Lightweight Co-free eutectic high-entropy alloy with high strength and ductility by casting

Abstract

We report a cast light-weight dual-phase eutectic high-entropy alloy (EHEA) of Ni₄₉Fe₂₈Al₁₇V₆ that comprises of alternating FCC and ordered B2 lamellae. Such lamellar EHEA exhibits a superior tensile strength of ∼ 1.3 GPa in combination with a large uniform elongation of ∼ 26%, well surpassing those of other state-of-the-art cast EHEAs. The high strength-ductility synergy originates largely from the extensive dislocation activities in both FCC and B2 lamellae.

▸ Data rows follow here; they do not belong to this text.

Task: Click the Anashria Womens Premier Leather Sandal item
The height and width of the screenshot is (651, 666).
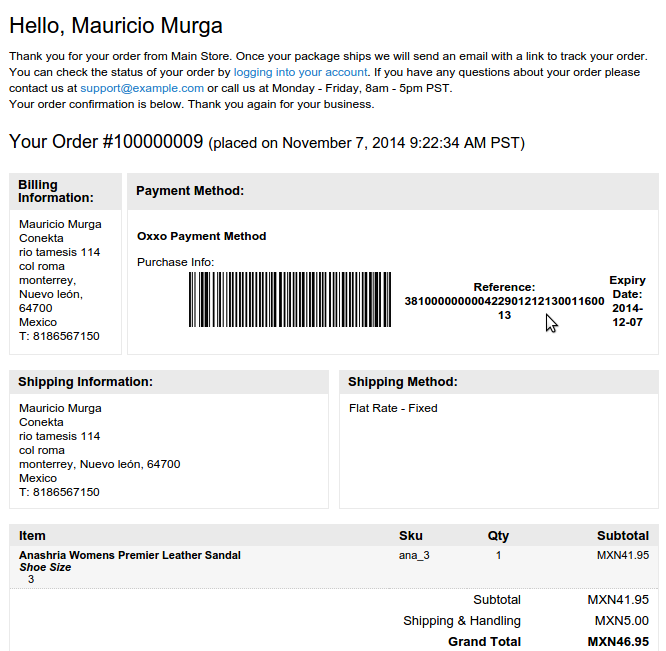Action: 130,555
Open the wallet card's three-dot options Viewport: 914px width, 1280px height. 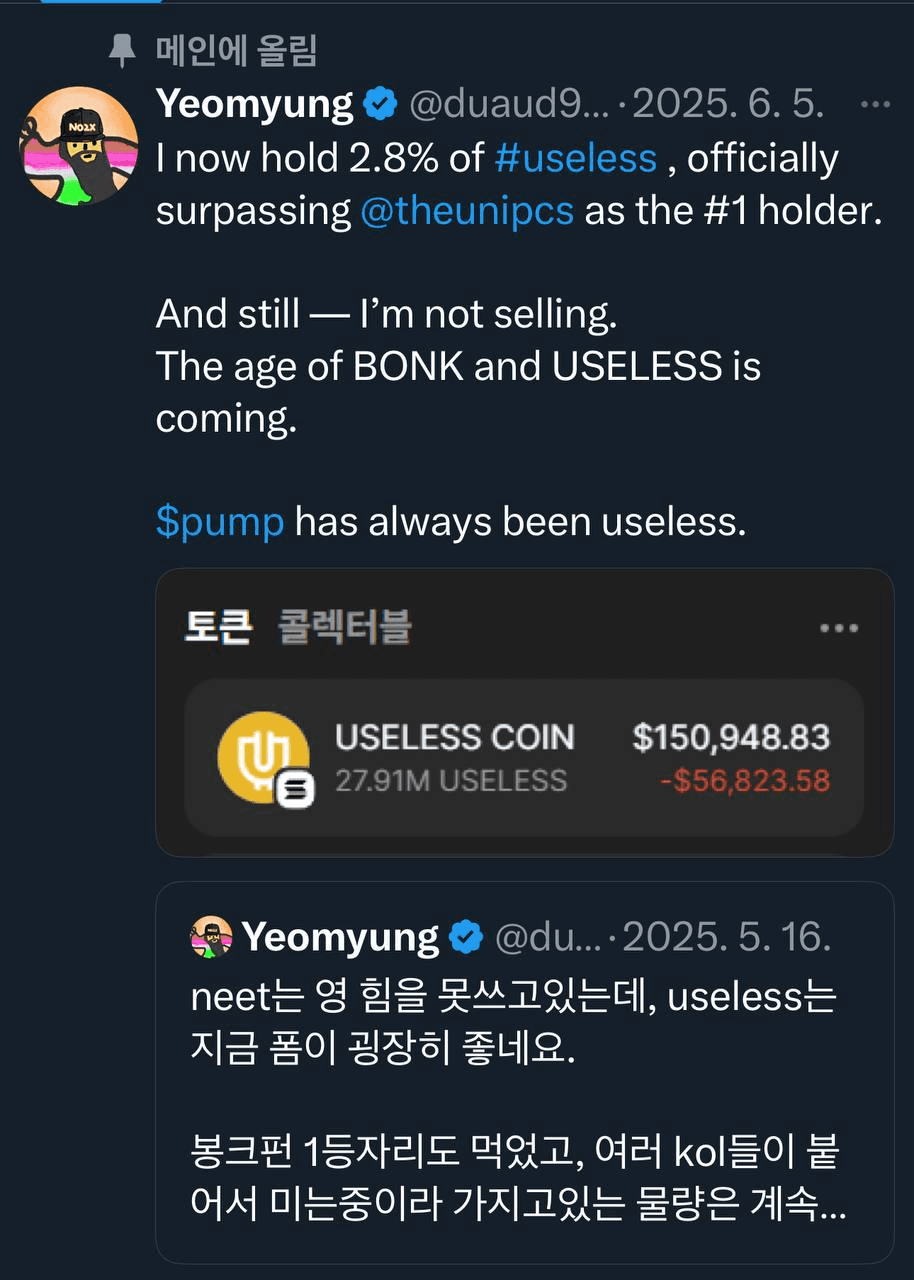(838, 628)
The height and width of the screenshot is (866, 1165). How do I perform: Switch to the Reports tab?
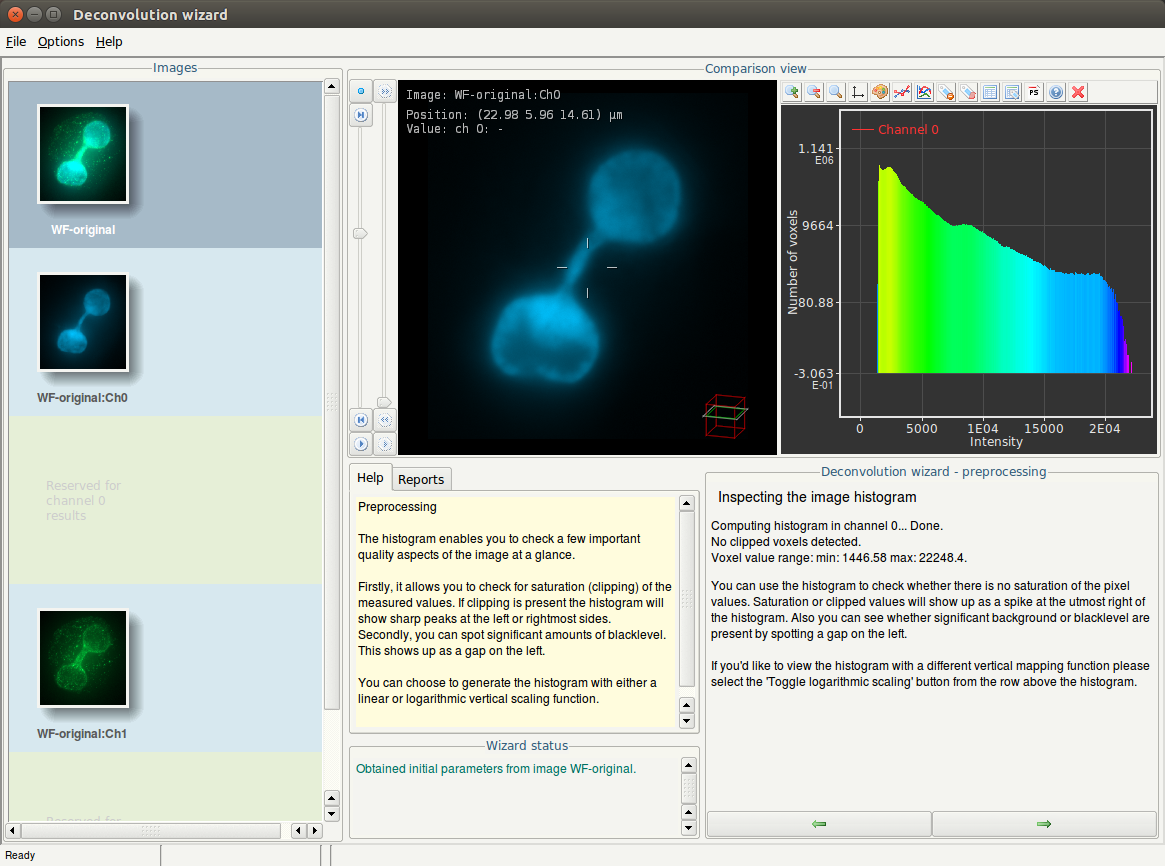click(421, 479)
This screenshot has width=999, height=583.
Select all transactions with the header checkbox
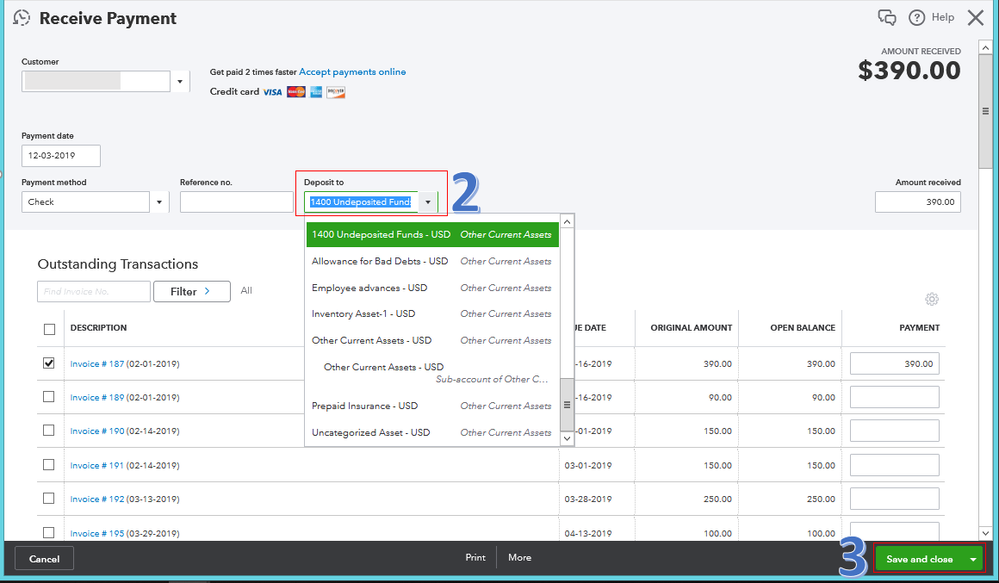point(48,328)
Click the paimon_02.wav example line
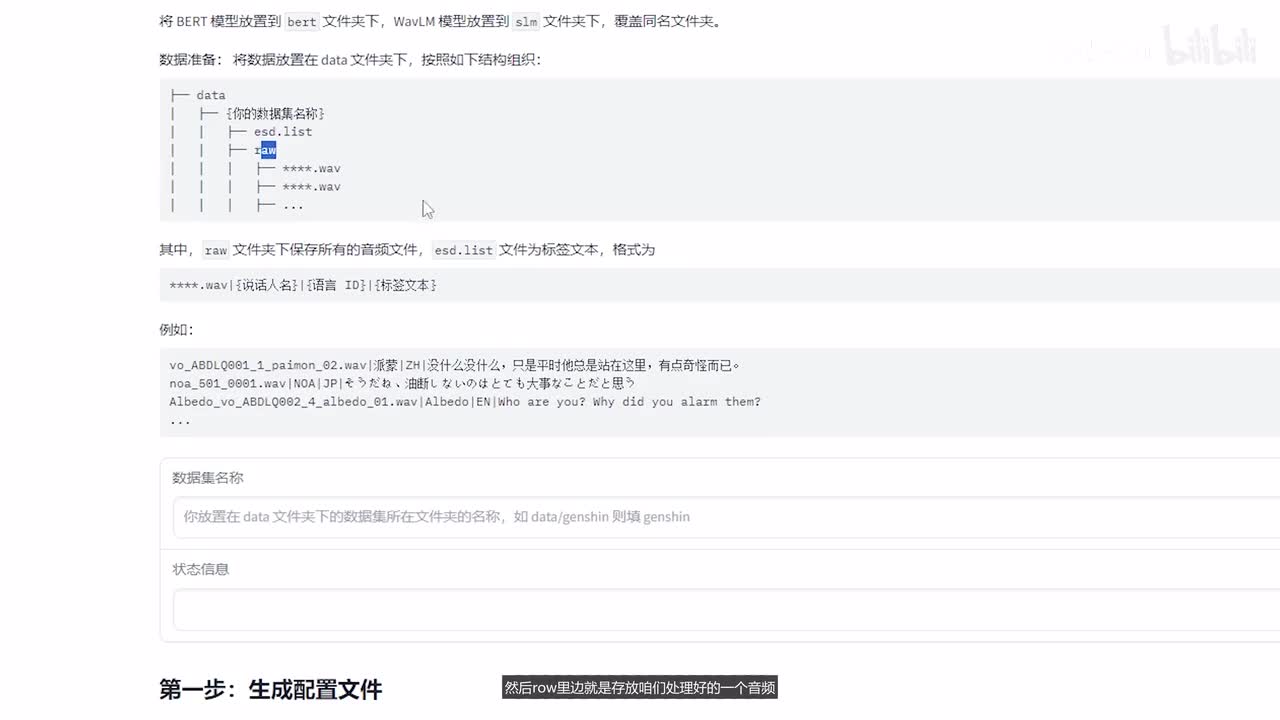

In addition, the martensitic transformation of the B2 lamellae during deformation further promotes the work hardening capability to enhance the tensile strength and ductility.

GRAPHICAL ABSTRACT

IMPACT STATEMENT

A novel cast Ni₄₉Fe₂₈Al₁₇V₆ eutectic high-entropy alloy comprised of FCC and B2 nanolamellae exhibits a remarkable combination of tensile strength and uniform elongation, well surpassing those of other state-of-the-art cast eutectic high-entropy alloys.

KEYWORDS:

• Eutectic high-entropy alloy
• Lamellar structure
• mechanical properties
• strengthening mechanism
• martensitic transformation

1. Introduction

Different from conventional alloys with a single base element, high-entropy alloys (HEAs) comprise multi-principal elements in equiatomic or near-equiatomic ratios and open a near-infinite compositional space for new material development [1–3]. The high configurational entropy of HEAs tends to overwrite the enthalpy of mixing and stabilize single-phase solid solution structures, especially at high temperatures or upon rapid cooling [4]. However, these single-phase HEAs often exhibit a limited strength-ductility combination [1,2]. To overcome this challenge, a class of eutectic high-entropy alloys (EHEAs) has been developed that typically possesses a dual-phase lamellar structure of alternating hard and soft phases, leading to a superior strength-ductility synergy [5,6]. For example, Lu et al. designed an EHEA of AlCoCrFeNi_2.1 which exhibits a lamellar structure of alternating disordered face-centered cubic (FCC) and ordered B2 phases [7]. The high strain-hardening capability of the FCC lamellae and the pinning effect of Cr-rich nano-precipitates in the B2 lamellae contribute to a superior ultimate tensile strength of ∼ 1080 MPa together with a large ductility of ∼ 16% [8]. In addition, similar to conventional eutectic alloys, EHEAs exhibit excellent castability and macroscopic homogeneity, making them feasible for mass production [5,7]. However, most existing EHEAs, including AlCoCrFeNi_2.1, contain a large amount of expensive and resource-critical Co elements [5], which seriously restricts their widespread applications. Furthermore, many EHEAs contain heavy refractory alloying elements (e.g. Ta and W), which lead to a relatively high density (> 7 g/cm³) and triggers the formation of undesired low-symmetry constituent phases such as C14-type Laves phase [5,9–14]. These low-symmetry constituent phases have insufficient independent slip systems and are usually brittle [15].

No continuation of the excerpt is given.